Jacob Behmen 
 
The Project Gutenberg eBook, Jacob Behmen, by Alexander Whyte 
This eBook is for the use of anyone anywhere at no cost and with 
almost no restrictions whatsoever. You may copy it, give it away or 
re-use it under the terms of the Project Gutenberg License included 
with this eBook or online at www.gutenberg.net 
 
Title: Jacob Behmen an appreciation 
Author: Alexander Whyte 
 
Release Date: July 16, 2005 [eBook #16306] 
Language: English 
Character set encoding: ISO-646-US (US-ASCII) 
***START OF THE PROJECT GUTENBERG EBOOK JACOB 
BEHMEN*** 
 
Transcribed from the 1895 Oliphant Anderson & Ferrier edition by 
David Price, email 
[email protected] 
 
Jacob Behmen an Appreciation by Alexander Whyte 
author of 'Characters and Characteristics of William Law' etc. 

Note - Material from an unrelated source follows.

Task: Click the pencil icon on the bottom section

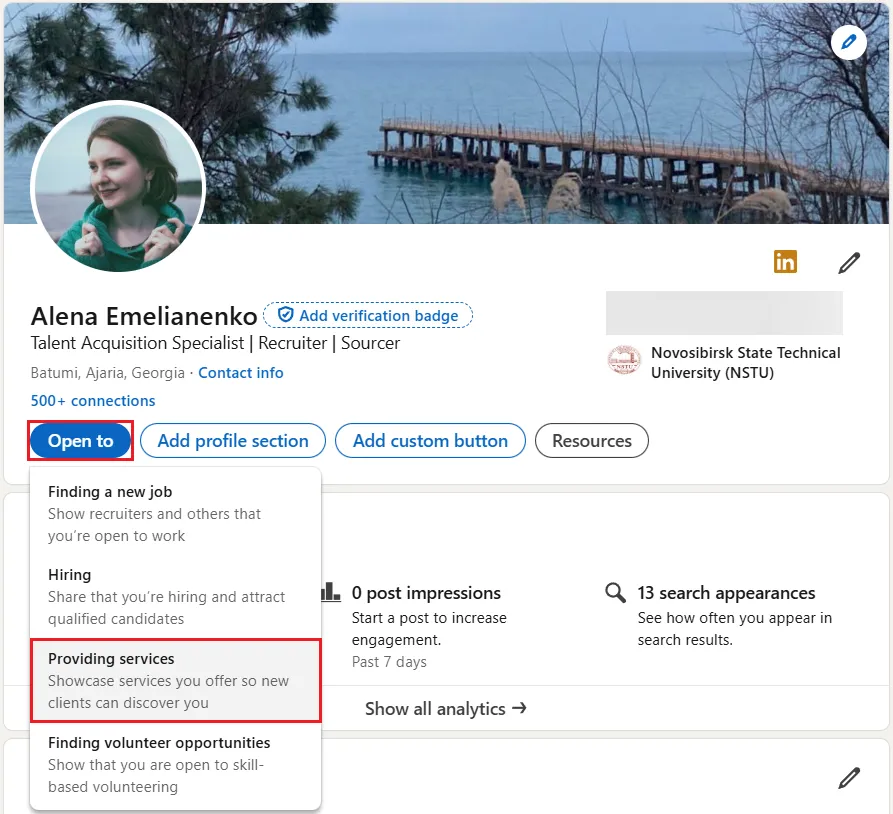Action: [848, 777]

Oliphant Anderson & Ferrier 30 St. Mary Street, Edinburgh, and 24
Old Bailey, London 1895 
This lecture was delivered at the opening of my Classes for the study of 
the pre-Reformation, Reformation, and post-Reformation Mystics 
during Session 1894-5. A Lecture on WILLIAM LAW was delivered at 
the opening of a former Session as an Introduction to the whole subject 
of Mysticism. 
A. W. 
ST. GEORGE'S FREE CHURCH, 5th November 1894. 
 
Jacob Behmen 
Jacob Behmen, the greatest of the mystics, and the father of German 
philosophy, was all his life nothing better than a working shoemaker. 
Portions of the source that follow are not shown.